Objective 1: Repeat the part of the house-building text from "Extensive studies into" up to and including "in this country.".
Objective 2: Say whether each statement agrees with the house-building text. Answer yes or no for each, and quote the deciding words. (a) Ken Kern started collecting information on low-cost construction in 1948. (b) Conventional stud-walls offer little fire hazard. (c) Builders usually assume that walls, floor, and roof add to a building's strength.
Objective 3: According to the house-building text, what is the name of the government report it quotes?

Document text:
Ken Kern, author of The Owner-Built Home and Homestead, is an amazing fellow and everyone interested in decentralist, back-to-the-land, rational living should know of his work. Back in 1948 he began collecting information on low-cost, simple, and natural construction materials and techniques. He combed the world for ideas, tried them, and started writing about his experiments. We’re excerpting chapters from Owner-Built Home and Owner-Built Homestead. Here he considers wood framing and structure. — MOTHER EARTH NEWS
Why on earth do home builders continue to ignore the more rational approaches to structure? They ignore the “skeleton of the house” and go all-out for affectation and trimmings. Take frame houses, for instance. Conventional stud-walls are inefficient; while overdesigned they retain weak joints; both erection labor and materials are wasted; they offer maximum fire hazard; erection is slow and thus vulnerable to bad weather.
Extensive studies into the structural engineering of houses have been made by various private and government agencies. One government report, Strength of Houses, maintains:
Houses have never been designed like engineering structures. Since prehistoric times, safe house construction has been found by the tedious and wasteful method of trial and error. If the modern research that has proven so successful in the solution of other problems had been applied to houses, not only would homes be more satisfactory as dwellings but, much more important, the cost would be much less. This would be an outstanding contribution to the problem of providing acceptable houses for the low-income groups in this country.
Note the lack of engineering approach in house-building practice today. It is customary to assume that walls, floor, and roof contribute nothing to the strength of the building! All loads are supposed to be carried independently by the frame. And all stresses and loads are analyzed separately for each structural component! Design loads are calculated for compression, traverse, impact, and racking on walls, floor, and roof. Dead loads (gravity weight of construction) are added to live loads (objects or persons on the floor). To these the builder must add calculated wind, water, and snow loads. Then, to complicate matters more, the builder must be acquainted with the strength of various materials and fastening methods; the modules of elasticity, stress, shear, and deflection for each independent member, as well as for the effective cross-sectional area, grade, and species of each variety of material used!

Source material:
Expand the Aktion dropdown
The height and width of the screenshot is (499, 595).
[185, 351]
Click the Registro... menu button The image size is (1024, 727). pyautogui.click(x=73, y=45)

Task response 1:
Extensive studies into the structural engineering of houses have been made by various private and government agencies. One government report, Strength of Houses, maintains:
Houses have never been designed like engineering structures. Since prehistoric times, safe house construction has been found by the tedious and wasteful method of trial and error. If the modern research that has proven so successful in the solution of other problems had been applied to houses, not only would homes be more satisfactory as dwellings but, much more important, the cost would be much less. This would be an outstanding contribution to the problem of providing acceptable houses for the low-income groups in this country.

Task response 2:
(a) Yes: "Back in 1948 he began collecting information on low-cost, simple, and natural construction materials and techniques."
(b) No: "they offer maximum fire hazard"
(c) No: "It is customary to assume that walls, floor, and roof contribute nothing to the strength of the building!"

Task response 3: Strength of Houses